Tuesday, January 21, 2014
Machinefabriek - Attention, the Doors Are Closing! (self-released CD)
A dance score by Rutger Zuydervelt for a work by Iván Pérez dealing with aspects of human relations in contemporary Russian society, the six tracks ranging from rhythmically aggressive to serene and much in between.
After a low hum on the first track, the second section launches into a metallophone driven, bleak landscape, where tiny creaks blossom into infernal, post-industrial vistas, all steam and isolation. The music descends back into darkness after this, dim glimmers and crackles appearing midst the gloom, all very effectively handled, especially as the resonances of the gongs (?) gains power and depth. (titled, "Kostya's Solo", I'd be very interested to see how this was danced to). Ultimately, the cut develops a heavy, malignant throb, a moment that shows how far the shadow of "Swastika Girls" can stretch. A peaceful track for floating, muffled gongs is followed by one with a more insistent, abrasive (though fairly soft) mechanical rhythm. The disc ends very ethereally though. It's been mostly percussion and electronics throughout, here in warmly vibrant tones, hazily ringing, suspended, muffled voices, even making oblique references to melodies, dreamy but never losing rigor.
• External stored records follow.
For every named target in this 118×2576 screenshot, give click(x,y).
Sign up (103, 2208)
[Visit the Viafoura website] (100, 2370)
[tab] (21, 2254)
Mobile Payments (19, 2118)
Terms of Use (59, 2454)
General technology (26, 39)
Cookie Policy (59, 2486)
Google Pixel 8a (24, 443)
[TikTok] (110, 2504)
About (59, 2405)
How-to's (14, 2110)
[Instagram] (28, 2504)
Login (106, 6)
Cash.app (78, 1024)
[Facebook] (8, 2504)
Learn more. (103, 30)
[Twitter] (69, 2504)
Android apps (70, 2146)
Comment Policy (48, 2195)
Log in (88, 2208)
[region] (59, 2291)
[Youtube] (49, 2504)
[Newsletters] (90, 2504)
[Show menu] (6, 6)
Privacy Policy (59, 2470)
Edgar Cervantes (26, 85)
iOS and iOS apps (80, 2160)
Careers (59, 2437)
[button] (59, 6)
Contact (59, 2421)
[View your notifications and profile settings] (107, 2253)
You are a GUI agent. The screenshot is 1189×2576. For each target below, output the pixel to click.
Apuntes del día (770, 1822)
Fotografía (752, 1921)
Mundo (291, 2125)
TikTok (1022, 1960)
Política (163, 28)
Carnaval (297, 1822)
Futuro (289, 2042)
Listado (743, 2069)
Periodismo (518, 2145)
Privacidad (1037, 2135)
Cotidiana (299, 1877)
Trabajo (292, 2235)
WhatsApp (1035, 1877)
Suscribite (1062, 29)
A good job all around, excellent sound (mastered by Joe Panzner) in which to wallow. I can only imagine how well it worked at Ballet Moscow.
Zoor - Volumes a + b (Umlaut)
Bertrand Denzler (tenor saxophone), Jean-Sébastien Mariage (electric guitar), Antonin Gerbal (drums).
Two performances, about 40 and 30 minutes respectively, from 2013, the first at Instants Chavirés, the second at Atelier Polonceau. They each follow a similar path, that of the extended, slow, meander--not quite a drone, but using long tones and no overt form, instead allowing the billows to form cloudlike shapes on their own. I sometimes found myself thinking of the music as the antitheses of The Ames Room. Denzler spins out mournful, slowly ululating lines, Mariage churns sustained chords and Gerbal creates lush flourishes on cymbals and tomes, snare rolls, all resulting in this dense, inertial mass that sits and seethes. Sometimes, Denzler gets into a Coltrane-ish, mode, as though playing a ballad and lingering on the long, slow codas. These are some of my favorite moments, actually, as take place about 1/2 hour into the first track. It's an interesting approach and both sets are enjoyable although, as with Ames Room, once heard, you wonder how much else there is to say. On the other hand, by continuing this line of investigation (if they do so--I'm only going by this recording), they may uncover areas unknown. You get glimmers of that now and then, late in the second piece. We'll see what happens from here on in.
Matt Davis/Phil Durrant/Mark Wastell - s/t (Confront)
The most recent in Confront's reissue series, an August 2000 date with Davis (trumpet), Durrant (violin) and Wastell (cello).
A good set from the early (ish) days of quiet improv, when the word "reductionism" was still in the air. I think, though, you can still detect the vestiges of older-school free improvisation here, especially in the little spurts and starts from Davis and Wastell near the beginning. Durrant, here, is the one that maintains longer, very quiet and sandy lines while the others create tiny explosions around the edges. But some ten minutes in (out of 30), things simmer way down, the space around notes expanding, the contributions from the musicians becoming sparer and, to my ear, more considered. Spare enough that it seems to have engendered a round of premature applause from the audience...There's not so much more I can say about this. If you were aware of what these fellows were up to in 2000 (especially Durrant, circa "dach"), you'll know what to expect. Fine work, do check it out.